(Provided material)

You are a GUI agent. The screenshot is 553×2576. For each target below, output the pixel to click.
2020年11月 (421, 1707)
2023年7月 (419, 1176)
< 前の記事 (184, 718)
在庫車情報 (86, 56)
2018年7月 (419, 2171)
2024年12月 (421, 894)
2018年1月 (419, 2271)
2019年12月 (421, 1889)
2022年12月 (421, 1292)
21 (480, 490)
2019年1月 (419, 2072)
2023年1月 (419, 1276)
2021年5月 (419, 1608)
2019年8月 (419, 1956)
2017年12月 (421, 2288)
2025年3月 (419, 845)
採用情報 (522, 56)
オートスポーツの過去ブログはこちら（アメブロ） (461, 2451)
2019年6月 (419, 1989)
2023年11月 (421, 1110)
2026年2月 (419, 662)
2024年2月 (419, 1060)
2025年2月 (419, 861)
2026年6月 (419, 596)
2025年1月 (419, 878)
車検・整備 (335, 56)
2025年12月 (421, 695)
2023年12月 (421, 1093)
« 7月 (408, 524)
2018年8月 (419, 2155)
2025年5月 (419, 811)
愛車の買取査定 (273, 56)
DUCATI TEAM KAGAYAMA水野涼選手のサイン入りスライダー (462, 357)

(End Provided material)

Every line of the data above belongs in the answer, unchanged.

» Response below
You are a GUI agent. The screenshot is 553×2576. For each target below, output the pixel to click.
2020年11月 (421, 1707)
2023年7月 (419, 1176)
< 前の記事 (184, 718)
在庫車情報 (86, 56)
2018年7月 (419, 2171)
2024年12月 (421, 894)
2018年1月 (419, 2271)
2019年12月 (421, 1889)
2022年12月 (421, 1292)
21 (480, 490)
2019年1月 (419, 2072)
2023年1月 (419, 1276)
2021年5月 (419, 1608)
2019年8月 (419, 1956)
2017年12月 (421, 2288)
2025年3月 (419, 845)
採用情報 (522, 56)
オートスポーツの過去ブログはこちら（アメブロ） (461, 2451)
2019年6月 (419, 1989)
2023年11月 (421, 1110)
2026年2月 (419, 662)
2024年2月 (419, 1060)
2025年2月 (419, 861)
2026年6月 (419, 596)
2025年1月 (419, 878)
車検・整備 (335, 56)
2025年12月 (421, 695)
2023年12月 (421, 1093)
« 7月 (408, 524)
2018年8月 (419, 2155)
2025年5月 (419, 811)
愛車の買取査定 (273, 56)
DUCATI TEAM KAGAYAMA水野涼選手のサイン入りスライダー (462, 357)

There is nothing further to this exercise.